25 Years Later: Interview with Linus Torvalds
Linux Journal's very first issue featured an interview between LJ's first Publisher, Robert Young (who went on to co-found Red Hat among other things), and Linus Torvalds (author of the Linux kernel). After 25 years, we thought it'd be interesting to get the two of them together again. You can read that first interview from 1994 here.
Interview: Linus Torvalds and Robert Young
Robert Young: It is a great pleasure to have an excuse to reach out to you. How are you and your family? Your kids must be through college by now. Nancy and I and our three daughters are all doing well. Our eldest, Zoe, who was 11 when Marc and I started Red Hat, is expecting her second child—meaning I'm a grandparent.
Linus Torvalds: None of my kids are actually done with college yet, although Patricia (oldest) will graduate this May. And Celeste (youngest) is in her senior year of high school, so we'll be empty-nesters in about six months.
All three are doing fine, and I suspect/hope it will be a few years until the grandparent thing happens.
Bob: When I first interviewed you back in 1994, did you think that you'd be still maintaining this thing in 2019?
Linus: I think that by 1994 I had already become surprised that my latest project hadn't just been another "do something interesting until it does everything I needed, and then find something else to do" project. Sure, it was fairly early in the development, but it had already been something that I had spent a few years on by then, and had already become something with its own life.
So I guess what I'm trying to say is not that I necessarily expected to do it for another few decades, but that it had already passed the bump of becoming something fairly big in my life. I've never really had a long-term plan for Linux, and I have taken things one day at a time rather than worry about something five or ten years down the line.
Bob: There is a famous old quote about the danger of achieving your dreams—your running joke back in the day when asked about your future goals for Linux was "world domination". Now that you and the broader Open Source/Free Software community have achieved that, what's next?
Linus: Well, I stopped doing the "world domination" joke long ago, because it seemed to become less of a joke as time went on. But it always was a joke, and it wasn't why I (or any of the other developers) really did what we did anyway. It was always about just making better technology and having interesting challenges.
And none of that has really changed on a core level. All the details have changed—the hardware is very different, the problems we have are very different, and my role is very different. But the whole "make it better and have interesting challenges" is all the same.

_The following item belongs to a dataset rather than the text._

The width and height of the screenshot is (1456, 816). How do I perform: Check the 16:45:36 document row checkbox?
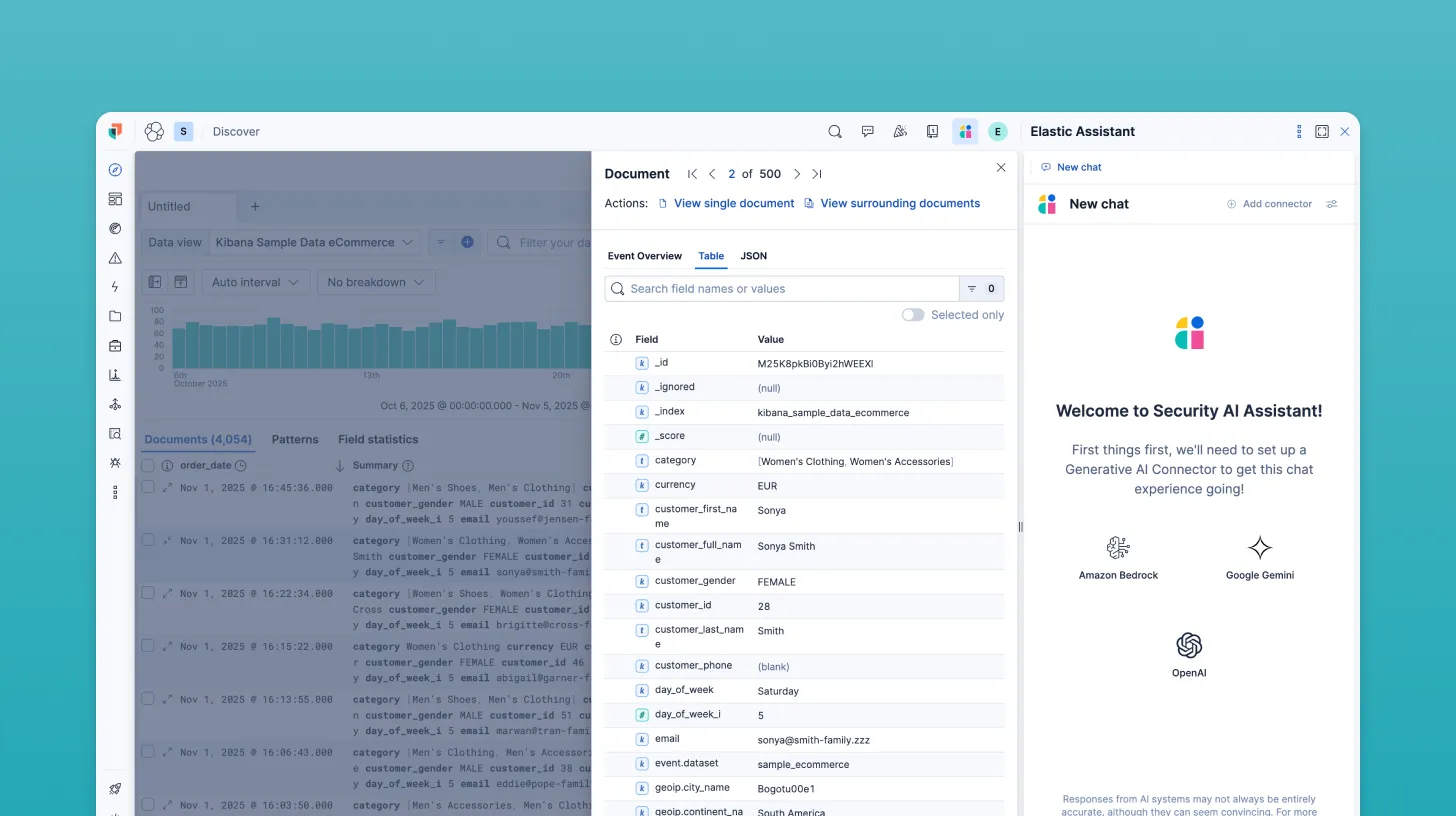coord(148,487)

For example, back in 1994, I was mostly a developer. Sure, I was the lead maintainer, but while I spent a lot of time merging patches, I was also mostly writing my own code. These days I seldom write much code, and the code I write is often pseudo-code or example patches that I send out in emails to the real developers. I'd hesitate to call myself a "manager", because I don't really do things like yearly reviews or budgets, etc. (thank God!), but I definitely am more of a technical lead person than an actual programmer, and that's been true for the last many years.
So the truly big-picture thing hasn't changed, but my role and all the details obviously look very very different from 1994.
Bob: Where will you and this code base be in another quarter century?
Linus: Well, I'll be 75 by then, and I doubt I'll be involved day to day. But considering that I've been doing this for almost 30 years, maybe I'd still be following the project.
And the good news is that we really do have a pretty solid developer base, and I'm not worried about "where will Linus be" kind of issues. Sure, people have been talking about how kernel developers are getting older for a long time now, but that's not really because we wouldn't be getting any new people, it's literally because we still have a lot of people around that have been around for a long time, and still enjoy doing it.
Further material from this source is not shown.